The latest figures show that people paid by the British state actually earn less (by a fraction) than those who are employed by private companies and organisations.
The huge disparity in the pay premium enjoyed by Irish public sector workers compared to their British counterparts is not explained by any big difference in the structure of state in the two countries. Both are very similar in that they employ healthcare workers, educators, civil servants and municipal employees.
So why is Irish pay massively unequal when its immediate neighbour has near perfect equality in pay between the two sectors?
The answer is simple: the unwillingness of successive governments to put fairness before powerful vested interests.
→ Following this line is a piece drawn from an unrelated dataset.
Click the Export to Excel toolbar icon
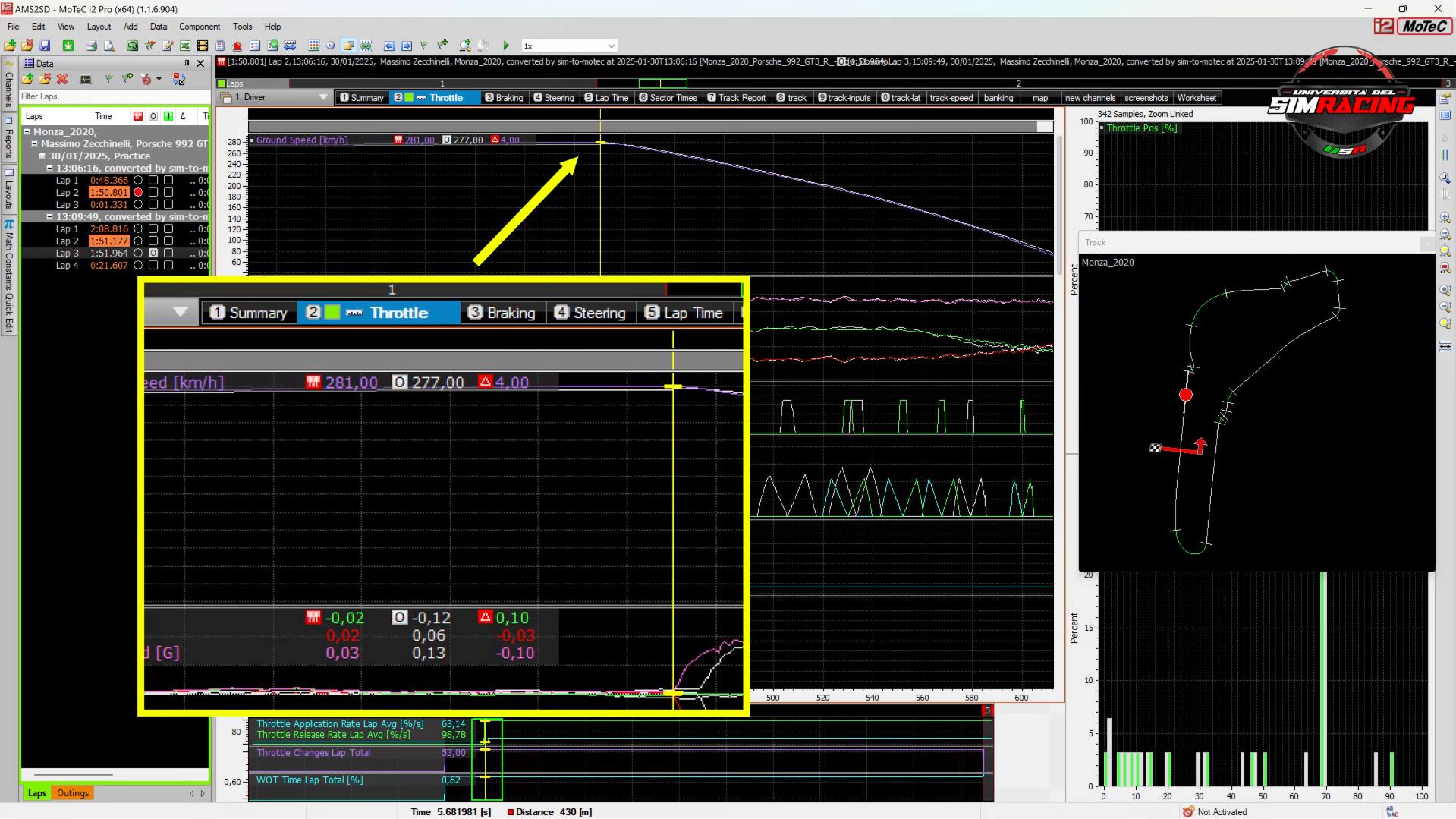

To make this point is not to be ‘anti-public sector’ or even hostile to the bodies which represent public sector workers.
As shown in today’s annual report on what the State does, published by the Institute of Public Administration, there is a huge amount that is good in the public sector – from education and health to the many more technocratic functions of Government.
Nor is the huge public sector pay premium the “fault” of trade unions as such. In a free society, it is a core civil right that people can come together to represent their collective interests.
Lobby groups may not always be edifying in their activities and how they spin issues, but it would be a violation of fundamental rights to stop them from making the case for their members.
That public sector trade unions have long been one of the most effective lobby groups in the State is because successive governments have been unwilling to face them down.
Instead of standing up for the collective national interest, as governments that are committed to fairness do, successive administrations in Ireland have caved in to insider pay demands.
The result is that people who are, on average, less well paid transfer wealth to a group that is not just considerably better off, but who also enjoy much greater job security and pension benefits.
The Government’s prioritising of public pay increases is not just financially very unfair to those who have to pay for it, it also unfair in terms of security.
If the economy turns down, be it as a result of a hard Brexit or for any other reason, people in the private sector will lose their jobs. People in the public sector do not have to worry about being laid off.
If the Government was serious about making those who work in the private sector more secure, it would have ensured that it had leeway to counteract the effects of any downturn. But it has very little. The Irish State is one of the most indebted in the world and the Government is still spending more than it takes in.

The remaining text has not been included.